PROBLEMS AND TASKS:
A. List every musician named in the Consider The Source band profile below, along with the instrument each one plays.
B. Extend the Consider The Source band profile below, beginning right after its closing sentence.

TEXT BLOCK:
--- Begin ---

Consider The Source features Gabriel Marin on fretless double-neck guitar, John Ferrara on bass, and Jeff Mann on drums/percussion. Marin has been celebrated as “the guiding light for his generation of six-stringers" and “a whirling dervish of virtuosity”. His voice-like guitar melodies have been called “sophisticated” and “Mahavishnu-esque”, with an apparent “depth of Coltrane influence in his phrasing and note choice”. Ferrara has been admired for his compelling bass approach, which “evokes as much bodily emotion as it does musical passion”. Exquisitely combining South Indian, drum ‘n’ bass, and metal rhythms, he has been called a “slap-funk maestro with dazzling technique and an intense conception of the groove”. Mann provides a unique rhythmic layer to the multi-cultural eclecticism, with a strong background in African drumming and American Jazz. Relix.com praised them for their “intense jams, showcasing their diversity and pushing their instruments to the proverbial limit”.

--- End ---

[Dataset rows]
--- Begin ---

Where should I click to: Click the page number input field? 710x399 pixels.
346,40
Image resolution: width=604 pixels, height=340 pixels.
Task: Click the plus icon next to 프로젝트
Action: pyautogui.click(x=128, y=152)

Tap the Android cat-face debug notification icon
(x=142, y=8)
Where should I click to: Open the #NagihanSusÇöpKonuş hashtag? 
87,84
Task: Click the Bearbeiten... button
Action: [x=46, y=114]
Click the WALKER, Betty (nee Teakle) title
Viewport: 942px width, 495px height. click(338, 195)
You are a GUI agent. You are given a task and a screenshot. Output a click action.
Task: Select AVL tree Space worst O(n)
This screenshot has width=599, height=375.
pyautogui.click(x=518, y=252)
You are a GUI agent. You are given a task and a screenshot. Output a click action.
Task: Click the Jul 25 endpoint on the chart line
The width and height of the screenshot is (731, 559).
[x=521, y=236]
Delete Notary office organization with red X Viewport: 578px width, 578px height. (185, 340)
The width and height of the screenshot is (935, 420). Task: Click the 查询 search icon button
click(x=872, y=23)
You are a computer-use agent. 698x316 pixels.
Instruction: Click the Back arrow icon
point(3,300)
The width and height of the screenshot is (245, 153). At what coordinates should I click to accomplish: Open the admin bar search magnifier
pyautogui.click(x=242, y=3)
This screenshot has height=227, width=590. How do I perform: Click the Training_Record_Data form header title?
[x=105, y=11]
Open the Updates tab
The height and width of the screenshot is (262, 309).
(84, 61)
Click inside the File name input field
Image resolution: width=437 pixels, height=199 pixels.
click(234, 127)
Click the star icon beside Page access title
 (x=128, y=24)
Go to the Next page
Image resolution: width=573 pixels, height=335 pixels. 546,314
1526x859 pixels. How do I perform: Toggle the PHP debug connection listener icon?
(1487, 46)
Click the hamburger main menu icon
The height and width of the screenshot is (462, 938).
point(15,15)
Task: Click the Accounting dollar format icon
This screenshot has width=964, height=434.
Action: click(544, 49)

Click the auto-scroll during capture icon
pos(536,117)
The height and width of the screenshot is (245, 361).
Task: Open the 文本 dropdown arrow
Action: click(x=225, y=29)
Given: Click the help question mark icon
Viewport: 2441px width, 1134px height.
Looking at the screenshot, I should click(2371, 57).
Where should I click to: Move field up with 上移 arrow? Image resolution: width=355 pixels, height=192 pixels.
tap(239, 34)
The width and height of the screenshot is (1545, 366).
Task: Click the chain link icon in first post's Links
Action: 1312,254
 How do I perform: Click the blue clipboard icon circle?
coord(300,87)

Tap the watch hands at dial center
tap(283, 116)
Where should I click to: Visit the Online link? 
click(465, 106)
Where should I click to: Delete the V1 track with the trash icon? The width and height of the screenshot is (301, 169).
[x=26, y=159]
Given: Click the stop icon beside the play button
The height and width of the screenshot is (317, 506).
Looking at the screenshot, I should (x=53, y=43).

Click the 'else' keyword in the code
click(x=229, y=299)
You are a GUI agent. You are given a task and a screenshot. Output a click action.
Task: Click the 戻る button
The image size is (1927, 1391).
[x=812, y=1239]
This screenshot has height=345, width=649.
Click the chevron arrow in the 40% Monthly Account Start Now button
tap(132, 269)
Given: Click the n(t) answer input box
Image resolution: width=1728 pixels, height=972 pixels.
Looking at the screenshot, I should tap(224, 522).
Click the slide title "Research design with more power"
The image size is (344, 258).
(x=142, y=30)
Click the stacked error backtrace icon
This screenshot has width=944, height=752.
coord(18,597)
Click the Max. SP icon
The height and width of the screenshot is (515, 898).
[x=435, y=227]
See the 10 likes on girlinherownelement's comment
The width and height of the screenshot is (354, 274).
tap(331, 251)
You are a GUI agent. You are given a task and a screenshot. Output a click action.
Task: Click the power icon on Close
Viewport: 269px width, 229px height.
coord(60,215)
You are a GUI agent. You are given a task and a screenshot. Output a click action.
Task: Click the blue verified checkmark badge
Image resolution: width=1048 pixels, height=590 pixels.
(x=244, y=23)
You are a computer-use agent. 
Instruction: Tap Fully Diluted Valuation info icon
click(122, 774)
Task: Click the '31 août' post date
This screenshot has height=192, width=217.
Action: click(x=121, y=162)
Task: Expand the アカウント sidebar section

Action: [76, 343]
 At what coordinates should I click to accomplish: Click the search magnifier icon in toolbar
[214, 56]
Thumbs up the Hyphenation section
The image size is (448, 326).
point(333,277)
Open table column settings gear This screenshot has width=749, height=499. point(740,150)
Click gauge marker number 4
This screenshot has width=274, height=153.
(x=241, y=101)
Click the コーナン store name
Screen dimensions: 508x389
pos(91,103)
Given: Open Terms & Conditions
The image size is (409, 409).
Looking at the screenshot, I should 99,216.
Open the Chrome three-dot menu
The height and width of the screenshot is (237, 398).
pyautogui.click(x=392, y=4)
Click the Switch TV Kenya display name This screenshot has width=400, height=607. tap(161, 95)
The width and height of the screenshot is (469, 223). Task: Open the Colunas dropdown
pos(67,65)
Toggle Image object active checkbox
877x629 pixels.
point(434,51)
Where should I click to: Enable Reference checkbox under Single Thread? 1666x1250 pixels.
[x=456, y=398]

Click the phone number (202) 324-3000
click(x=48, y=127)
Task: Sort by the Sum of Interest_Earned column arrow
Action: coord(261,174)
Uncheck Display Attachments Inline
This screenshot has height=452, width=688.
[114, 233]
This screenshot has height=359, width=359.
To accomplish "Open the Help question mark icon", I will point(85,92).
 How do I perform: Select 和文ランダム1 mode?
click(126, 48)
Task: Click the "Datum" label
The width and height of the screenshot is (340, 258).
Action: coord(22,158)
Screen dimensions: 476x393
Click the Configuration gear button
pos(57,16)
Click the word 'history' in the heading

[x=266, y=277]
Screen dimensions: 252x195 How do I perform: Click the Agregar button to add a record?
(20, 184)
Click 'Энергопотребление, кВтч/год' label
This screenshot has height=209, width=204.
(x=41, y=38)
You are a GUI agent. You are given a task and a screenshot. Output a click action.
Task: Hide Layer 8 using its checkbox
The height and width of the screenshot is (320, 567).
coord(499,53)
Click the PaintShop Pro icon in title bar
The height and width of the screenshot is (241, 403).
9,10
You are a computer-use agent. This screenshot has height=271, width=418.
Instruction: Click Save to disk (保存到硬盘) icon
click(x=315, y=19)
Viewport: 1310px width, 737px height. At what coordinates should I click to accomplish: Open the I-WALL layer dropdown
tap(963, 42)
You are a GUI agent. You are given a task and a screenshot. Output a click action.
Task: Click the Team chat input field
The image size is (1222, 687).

--- End ---

ANSWERS TO THE TASKS:
A.
- Gabriel Marin: fretless double-neck guitar
- John Ferrara: bass
- Jeff Mann: drums/percussion

B.
For the last several years, the trio has been touring incessantly and building fierce momentum. They have toured the US seven times over, as well as the Middle East and Europe. Musical influences include The Bad Plus, The Mahavishnu Orchestra, King Crimson, and Tool. Their musical diversity is further demonstrated by performances alongside luminaries such as Victor Wooten, Wayne Krantz, Kris Myers (Umphrey's McGee), Wyclef Jean, Andy Statman, Grace Potter & The Nocturnals, Jacob Fred Jazz Odyssey, GE Smith (SNL Band), Giant Panda Guerilla Dub Squad, The Heavy Pets, Kung Fu, Keller Williams, George Porter, Jr., Jeff Sipe, and many others. They have also taken the stage at numerous festivals including Catskill Chill, The Big Up, Wormtown, Amberland, Burning Man, Mid-Summer Meltdown, and NYC’s Fretless Guitar Festival and Gypsy Festival.
2012 is shaping up to be an epic year for the band, with national and international tour dates and festivals continuously being added to their already impressive schedule. Summer plans will include a German tour with jazz-metal extraordinaires, Panzerballett, and performances in France and Israel. Recently, the guys released an unplanned live recording from one of the best sounding shows of the year. The album, F**k It, We’ll Do It Live, is currently available at considerthesource-nyc.bandcamp.com.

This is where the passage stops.